There is also a theory that sake brewing using koji was introduced from China from the Yamato period to the Nara period (around the 4th to 8th centuries).

According to "Kojiki" [The Records of Ancient Matters], there is a description that Baekje people who came to Japan during the reign of Emperor Ojin (end of the 4th century to the 5th century) brewed sake using koji and presented it to him.

Emperor Ojin was intoxicated with the presented sake and composed a poem;

「 須(す)須(す)許(こ)理(り)賀(が) 迦(か)美(み)斯(し)美(み)岐(き)邇(に) 和(わ)禮(れ)惠(ゑ)比(ひ)邇(に)祁(け)理(り) 許(こ)登(と)那(な)具(ぐ)志(し) 惠(ゑ)具(ぐ)志(し)爾(に) 和(わ)禮(れ)惠(ゑ)比(ひ)邇(に)祁(け)理(り)」

"Susukoriga Kamisimikini Ware-e-hinikeri Kotonagushi Egushini Ware-e-hinikeri"

(The sake brewed by Susukori made me drunk.
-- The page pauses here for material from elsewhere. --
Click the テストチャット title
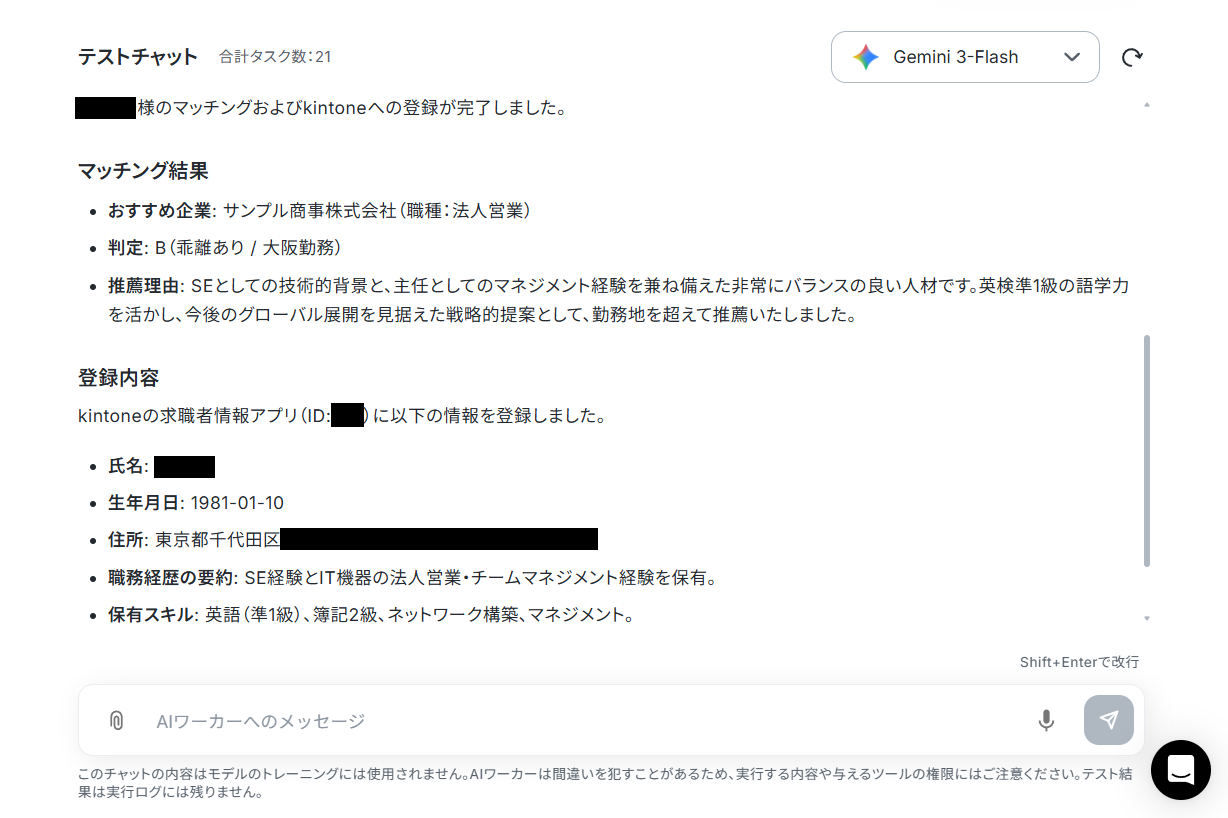This screenshot has height=818, width=1228. pos(138,57)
I got drunk on safe and peaceful sake, happy sake, sake that makes me laugh.)

When he went out with singing like this, he tried to hit by his cane to a large stone on the road to Osaka, the stone itself rolled to avoid it.

From this, a proverb 「堅石(カタシハ)も酔人(ヱヒビト)を避く」 “Even a hard stone avoids a drunken man.'' was born.